Since then, the organization has focused primarily on the Haddington section of West Philly, where Wiener employed “guerrilla gardening” tactics to repurpose dozens of vacant lots within a 10-square block area.
A .75-acre farm is the largest of 10 separate gardens. Wiener won the right to have Urban Tree Connection named conservator of that property in 2010.
Food production at the farm has grown dramatically in three short years. The harvest doubled from 2,000 pounds in 2010 to 4,000 last year. Wiener is expecting up to 8,000 pounds by the end of this season, which staff are hoping to extend into December with a newly built plastic tunnel that acts as a greenhouse. A Community Supported Agriculture program, known as a CSA, that started out with five shares today serves 68 members, some of whom pay subsidized prices.
The big question for the future, Wiener said, is how to build this model into a self-supporting, or even profitable, enterprise that can generate jobs for people living in a low-income “food desert.” Despite about $50,000 expected from produce sales this year, the agency still relies on grants from the U.S. Department of Agriculture, the city of Philadelphia, regional foundations and individual donors to fund the rest of its $430,000 annual budget.

_EXERCISE DETAILS:_ According to the urban farming text, how large is the biggest of the organization's 10 gardens? The listing that comes next was taken from a different source.

_SUPPLIED DATA:_
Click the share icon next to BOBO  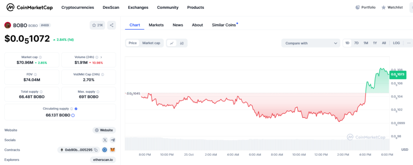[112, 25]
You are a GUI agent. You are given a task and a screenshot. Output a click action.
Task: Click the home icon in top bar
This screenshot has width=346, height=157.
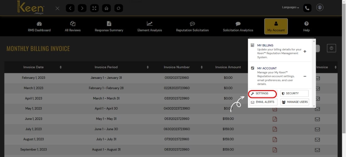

_RESULT OF THE EXERCISE:_ It is a .75-acre farm.